• Pixel coordinate grounding data:

....

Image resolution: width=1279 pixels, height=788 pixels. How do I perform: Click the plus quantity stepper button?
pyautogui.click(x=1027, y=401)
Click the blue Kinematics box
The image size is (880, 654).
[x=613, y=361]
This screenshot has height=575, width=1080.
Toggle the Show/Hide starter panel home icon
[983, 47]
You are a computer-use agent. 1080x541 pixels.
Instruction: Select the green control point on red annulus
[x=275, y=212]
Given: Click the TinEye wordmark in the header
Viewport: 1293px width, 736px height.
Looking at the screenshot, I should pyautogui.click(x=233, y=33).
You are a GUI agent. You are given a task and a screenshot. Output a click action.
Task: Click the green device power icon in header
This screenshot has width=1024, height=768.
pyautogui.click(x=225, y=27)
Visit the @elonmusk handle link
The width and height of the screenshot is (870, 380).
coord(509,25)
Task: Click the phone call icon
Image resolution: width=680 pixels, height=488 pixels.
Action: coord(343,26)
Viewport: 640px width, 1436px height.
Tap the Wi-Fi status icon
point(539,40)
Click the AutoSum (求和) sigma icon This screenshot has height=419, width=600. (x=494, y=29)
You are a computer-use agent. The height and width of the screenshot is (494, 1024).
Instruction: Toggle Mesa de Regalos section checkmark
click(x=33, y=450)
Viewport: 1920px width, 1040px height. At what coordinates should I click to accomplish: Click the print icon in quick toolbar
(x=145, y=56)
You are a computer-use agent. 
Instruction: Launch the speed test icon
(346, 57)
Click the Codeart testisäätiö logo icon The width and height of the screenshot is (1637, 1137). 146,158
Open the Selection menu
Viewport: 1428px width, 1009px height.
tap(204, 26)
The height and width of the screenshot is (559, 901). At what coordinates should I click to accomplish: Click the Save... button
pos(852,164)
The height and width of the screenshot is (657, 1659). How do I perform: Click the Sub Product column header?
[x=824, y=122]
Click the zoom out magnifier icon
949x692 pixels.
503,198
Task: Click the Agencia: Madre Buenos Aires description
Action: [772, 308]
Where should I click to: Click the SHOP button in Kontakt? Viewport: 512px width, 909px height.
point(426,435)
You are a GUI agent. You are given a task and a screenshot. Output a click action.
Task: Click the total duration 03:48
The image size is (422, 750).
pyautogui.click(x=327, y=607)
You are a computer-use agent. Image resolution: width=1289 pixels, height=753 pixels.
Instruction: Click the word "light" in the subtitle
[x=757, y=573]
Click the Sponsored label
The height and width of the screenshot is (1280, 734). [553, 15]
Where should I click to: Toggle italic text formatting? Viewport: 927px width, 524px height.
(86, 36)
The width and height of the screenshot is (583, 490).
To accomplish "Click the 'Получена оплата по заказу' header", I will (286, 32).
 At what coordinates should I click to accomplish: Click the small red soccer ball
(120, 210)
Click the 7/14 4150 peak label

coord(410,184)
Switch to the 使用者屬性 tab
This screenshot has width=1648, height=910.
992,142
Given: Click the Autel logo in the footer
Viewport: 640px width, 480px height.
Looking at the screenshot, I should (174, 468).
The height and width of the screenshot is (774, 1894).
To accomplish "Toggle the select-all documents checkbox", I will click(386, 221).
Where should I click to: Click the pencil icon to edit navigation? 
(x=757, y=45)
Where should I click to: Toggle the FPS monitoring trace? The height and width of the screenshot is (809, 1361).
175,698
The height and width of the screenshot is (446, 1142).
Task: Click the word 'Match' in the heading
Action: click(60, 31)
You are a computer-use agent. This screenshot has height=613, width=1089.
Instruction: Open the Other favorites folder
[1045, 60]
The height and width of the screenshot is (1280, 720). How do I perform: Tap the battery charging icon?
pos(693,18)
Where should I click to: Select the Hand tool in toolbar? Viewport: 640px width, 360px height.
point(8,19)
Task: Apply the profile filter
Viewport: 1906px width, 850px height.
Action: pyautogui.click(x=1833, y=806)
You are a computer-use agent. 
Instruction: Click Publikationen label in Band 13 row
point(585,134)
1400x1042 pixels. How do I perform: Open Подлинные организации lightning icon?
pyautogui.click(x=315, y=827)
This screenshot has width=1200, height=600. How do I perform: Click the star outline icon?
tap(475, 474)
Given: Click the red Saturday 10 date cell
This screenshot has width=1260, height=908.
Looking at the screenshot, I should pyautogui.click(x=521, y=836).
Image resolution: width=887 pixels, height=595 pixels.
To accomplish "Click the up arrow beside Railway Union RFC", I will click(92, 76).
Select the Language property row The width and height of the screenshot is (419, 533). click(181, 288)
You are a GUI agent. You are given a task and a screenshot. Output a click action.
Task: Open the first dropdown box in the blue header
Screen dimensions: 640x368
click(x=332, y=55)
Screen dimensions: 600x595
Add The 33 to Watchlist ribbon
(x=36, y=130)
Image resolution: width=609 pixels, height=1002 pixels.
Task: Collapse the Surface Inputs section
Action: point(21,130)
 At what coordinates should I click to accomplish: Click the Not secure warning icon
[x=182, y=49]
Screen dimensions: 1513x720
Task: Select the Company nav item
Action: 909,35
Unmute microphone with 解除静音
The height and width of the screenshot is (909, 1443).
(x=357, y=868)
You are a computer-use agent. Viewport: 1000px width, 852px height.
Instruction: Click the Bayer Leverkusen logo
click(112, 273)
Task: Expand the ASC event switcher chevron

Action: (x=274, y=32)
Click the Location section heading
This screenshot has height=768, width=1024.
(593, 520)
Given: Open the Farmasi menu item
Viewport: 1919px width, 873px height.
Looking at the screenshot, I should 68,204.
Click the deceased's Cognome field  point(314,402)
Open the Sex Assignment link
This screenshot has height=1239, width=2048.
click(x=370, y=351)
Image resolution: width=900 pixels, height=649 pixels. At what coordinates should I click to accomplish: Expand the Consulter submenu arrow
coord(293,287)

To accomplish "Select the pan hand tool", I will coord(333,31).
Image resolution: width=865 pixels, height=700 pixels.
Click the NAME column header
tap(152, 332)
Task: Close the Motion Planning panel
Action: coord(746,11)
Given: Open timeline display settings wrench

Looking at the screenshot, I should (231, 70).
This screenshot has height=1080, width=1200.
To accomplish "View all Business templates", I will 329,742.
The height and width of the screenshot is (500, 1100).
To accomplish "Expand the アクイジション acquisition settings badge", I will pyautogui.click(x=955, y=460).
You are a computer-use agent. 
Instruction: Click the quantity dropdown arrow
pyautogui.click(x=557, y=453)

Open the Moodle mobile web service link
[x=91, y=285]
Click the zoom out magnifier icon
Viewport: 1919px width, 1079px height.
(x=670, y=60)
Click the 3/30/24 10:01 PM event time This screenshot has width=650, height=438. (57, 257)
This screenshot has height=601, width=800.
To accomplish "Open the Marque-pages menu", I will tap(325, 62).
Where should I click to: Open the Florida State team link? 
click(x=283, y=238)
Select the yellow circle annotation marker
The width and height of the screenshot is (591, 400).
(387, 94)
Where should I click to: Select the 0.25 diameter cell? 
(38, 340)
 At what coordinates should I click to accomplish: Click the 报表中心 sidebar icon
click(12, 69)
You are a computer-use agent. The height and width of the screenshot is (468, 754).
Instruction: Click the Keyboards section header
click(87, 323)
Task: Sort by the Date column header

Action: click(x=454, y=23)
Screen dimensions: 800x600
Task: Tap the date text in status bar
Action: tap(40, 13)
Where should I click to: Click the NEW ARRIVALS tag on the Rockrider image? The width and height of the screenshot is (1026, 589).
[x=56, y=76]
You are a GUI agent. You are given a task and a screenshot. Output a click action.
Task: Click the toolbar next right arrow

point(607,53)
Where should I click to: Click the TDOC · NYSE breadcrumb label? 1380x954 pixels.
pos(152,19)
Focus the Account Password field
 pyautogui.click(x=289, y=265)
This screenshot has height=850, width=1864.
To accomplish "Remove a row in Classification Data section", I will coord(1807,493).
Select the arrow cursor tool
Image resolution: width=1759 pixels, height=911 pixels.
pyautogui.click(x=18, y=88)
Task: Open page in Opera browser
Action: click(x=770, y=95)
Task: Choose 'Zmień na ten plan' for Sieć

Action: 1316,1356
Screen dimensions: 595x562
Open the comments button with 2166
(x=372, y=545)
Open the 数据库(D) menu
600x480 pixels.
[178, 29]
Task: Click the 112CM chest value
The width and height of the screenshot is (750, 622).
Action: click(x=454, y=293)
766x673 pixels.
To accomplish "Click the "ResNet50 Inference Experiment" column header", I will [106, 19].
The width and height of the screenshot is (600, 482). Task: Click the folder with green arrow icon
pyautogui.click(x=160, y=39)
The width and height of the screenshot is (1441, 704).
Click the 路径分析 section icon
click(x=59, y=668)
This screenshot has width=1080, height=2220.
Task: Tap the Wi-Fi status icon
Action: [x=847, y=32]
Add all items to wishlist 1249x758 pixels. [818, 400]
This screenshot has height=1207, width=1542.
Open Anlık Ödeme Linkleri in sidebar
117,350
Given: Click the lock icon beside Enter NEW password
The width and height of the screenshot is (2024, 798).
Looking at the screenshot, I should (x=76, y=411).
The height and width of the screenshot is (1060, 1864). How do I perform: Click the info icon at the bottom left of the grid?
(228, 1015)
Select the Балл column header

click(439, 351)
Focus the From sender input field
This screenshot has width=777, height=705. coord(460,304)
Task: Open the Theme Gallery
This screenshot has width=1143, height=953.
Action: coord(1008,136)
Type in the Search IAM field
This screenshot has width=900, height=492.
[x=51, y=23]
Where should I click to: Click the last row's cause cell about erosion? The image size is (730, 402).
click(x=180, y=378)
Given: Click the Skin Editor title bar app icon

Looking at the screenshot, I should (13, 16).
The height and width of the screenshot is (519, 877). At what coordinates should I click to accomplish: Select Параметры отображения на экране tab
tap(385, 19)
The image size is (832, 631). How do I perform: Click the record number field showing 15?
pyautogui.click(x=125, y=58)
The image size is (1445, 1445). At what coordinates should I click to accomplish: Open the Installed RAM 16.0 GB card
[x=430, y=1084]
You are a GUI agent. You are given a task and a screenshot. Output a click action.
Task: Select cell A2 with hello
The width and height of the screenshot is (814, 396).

....

• The problem: Report every line of the entries that carries the word "blue".

• Worked solution:
Click the blue Kinematics box
Task: Open the first dropdown box in the blue header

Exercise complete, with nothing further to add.